Need help in series summation: $\sum_{a=2}^{\infty}\frac{2^{a}}{a\cdot a!}$

Question

So I've been trying to calculate $$\sum_{a=2}^{\infty}\frac{2^{a}}{a\cdot a!}$$ but I'm stuck. The numerical value comes to be around 1.68 but I need a closed form expression.
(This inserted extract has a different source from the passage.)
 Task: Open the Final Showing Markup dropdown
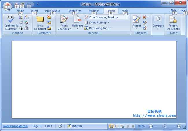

Any ideas?

Answer 1

As already remarked, there is no simple closed form since your series essentially is a value of the exponential integral: $$ \sum_{n\geq 2}\frac{2^n}{n\cdot n!}=\sum_{n\geq 2}\frac{2^n}{n!}\int_{0}^{1}x^{n-1}\,dx=\int_{0}^{1}\sum_{n\geq 2}\frac{(2x)^n}{n!}\cdot\frac{dx}{x}=-2+\int_{0}^{2}\frac{e^{x}-1}{x}\,dx.$$ On the other hand the RHS equals $$ -2+\int_{0}^{1}\frac{e^{2-2x}-1}{1-x}\,dx $$ and by approximating $e^{-2x}$ over $(0,1)$ with $\frac{1-x}{1+x}+\frac{x^2}{e^2}$ we already have that the original series is close to $e^2\log(2)-\frac{7}{2}$. Simpson's rule leads to the approximation $-\frac{19}{6}+\frac{4 e}{3}+\frac{e^2}{6}$ whose absolute error is already less than $6\cdot 10^{-3}$.

Answer 2

Since $e^x=\sum_{a=0}^\infty x^a/a!$, we have $$(e^x-1-x)/x=\sum_{a=2}^\infty \frac{x^{a-1}}{a!}.$$Now, integrate both sides from $0$ to $t$ with respect to $x$. Letting $f(x)$ be an antiderivative of $(e^x-1-x)/x$ (which I leave for you to find), you get $$ f(t)-f(0)=\sum_{a=2}^\infty \frac{t^a}{a\cdot a!} $$ Now plug in $t=2$ to both sides.